DIRECTIONS FOR THIS TASK »
Send back all of the records, each one exactly as written.

Stored data entries:
● ● ● ● ●

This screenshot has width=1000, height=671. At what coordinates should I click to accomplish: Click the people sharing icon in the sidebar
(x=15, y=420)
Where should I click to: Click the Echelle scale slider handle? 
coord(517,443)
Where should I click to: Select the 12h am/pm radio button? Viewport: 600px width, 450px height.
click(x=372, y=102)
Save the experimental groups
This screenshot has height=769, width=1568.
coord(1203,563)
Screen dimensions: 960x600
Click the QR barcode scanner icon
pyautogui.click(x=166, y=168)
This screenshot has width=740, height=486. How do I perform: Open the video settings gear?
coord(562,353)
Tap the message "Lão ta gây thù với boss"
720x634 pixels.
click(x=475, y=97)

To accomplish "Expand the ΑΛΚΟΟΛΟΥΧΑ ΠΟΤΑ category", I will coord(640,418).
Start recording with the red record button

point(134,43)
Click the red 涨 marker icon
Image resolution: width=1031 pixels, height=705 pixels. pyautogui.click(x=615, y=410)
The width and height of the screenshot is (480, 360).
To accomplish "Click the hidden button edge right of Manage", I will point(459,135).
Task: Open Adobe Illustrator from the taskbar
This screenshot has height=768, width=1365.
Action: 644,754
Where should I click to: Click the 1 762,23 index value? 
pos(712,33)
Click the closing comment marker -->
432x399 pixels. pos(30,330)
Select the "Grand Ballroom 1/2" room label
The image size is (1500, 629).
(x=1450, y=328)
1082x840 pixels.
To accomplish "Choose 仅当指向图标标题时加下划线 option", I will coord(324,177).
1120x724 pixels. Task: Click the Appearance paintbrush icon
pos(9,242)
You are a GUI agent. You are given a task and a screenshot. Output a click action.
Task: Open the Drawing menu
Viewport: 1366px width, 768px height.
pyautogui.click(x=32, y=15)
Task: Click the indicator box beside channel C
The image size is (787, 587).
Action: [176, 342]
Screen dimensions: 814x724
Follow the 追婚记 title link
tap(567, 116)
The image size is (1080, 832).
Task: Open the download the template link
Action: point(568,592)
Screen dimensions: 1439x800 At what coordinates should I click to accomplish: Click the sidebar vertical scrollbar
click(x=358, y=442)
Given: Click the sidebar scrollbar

● ● ● ● ●

TASK SOLUTION »
This screenshot has width=1000, height=671. At what coordinates should I click to accomplish: Click the people sharing icon in the sidebar
(x=15, y=420)
Where should I click to: Click the Echelle scale slider handle? 
coord(517,443)
Where should I click to: Select the 12h am/pm radio button? Viewport: 600px width, 450px height.
click(x=372, y=102)
Save the experimental groups
This screenshot has height=769, width=1568.
coord(1203,563)
Screen dimensions: 960x600
Click the QR barcode scanner icon
pyautogui.click(x=166, y=168)
This screenshot has width=740, height=486. How do I perform: Open the video settings gear?
coord(562,353)
Tap the message "Lão ta gây thù với boss"
720x634 pixels.
click(x=475, y=97)

To accomplish "Expand the ΑΛΚΟΟΛΟΥΧΑ ΠΟΤΑ category", I will coord(640,418).
Start recording with the red record button

point(134,43)
Click the red 涨 marker icon
Image resolution: width=1031 pixels, height=705 pixels. pyautogui.click(x=615, y=410)
The width and height of the screenshot is (480, 360).
To accomplish "Click the hidden button edge right of Manage", I will point(459,135).
Task: Open Adobe Illustrator from the taskbar
This screenshot has height=768, width=1365.
Action: 644,754
Where should I click to: Click the 1 762,23 index value? 
pos(712,33)
Click the closing comment marker -->
432x399 pixels. pos(30,330)
Select the "Grand Ballroom 1/2" room label
The image size is (1500, 629).
(x=1450, y=328)
1082x840 pixels.
To accomplish "Choose 仅当指向图标标题时加下划线 option", I will coord(324,177).
1120x724 pixels. Task: Click the Appearance paintbrush icon
pos(9,242)
You are a GUI agent. You are given a task and a screenshot. Output a click action.
Task: Open the Drawing menu
Viewport: 1366px width, 768px height.
pyautogui.click(x=32, y=15)
Task: Click the indicator box beside channel C
The image size is (787, 587).
Action: [176, 342]
Screen dimensions: 814x724
Follow the 追婚记 title link
tap(567, 116)
The image size is (1080, 832).
Task: Open the download the template link
Action: point(568,592)
Screen dimensions: 1439x800 At what coordinates should I click to accomplish: Click the sidebar vertical scrollbar
click(x=358, y=442)
Given: Click the sidebar scrollbar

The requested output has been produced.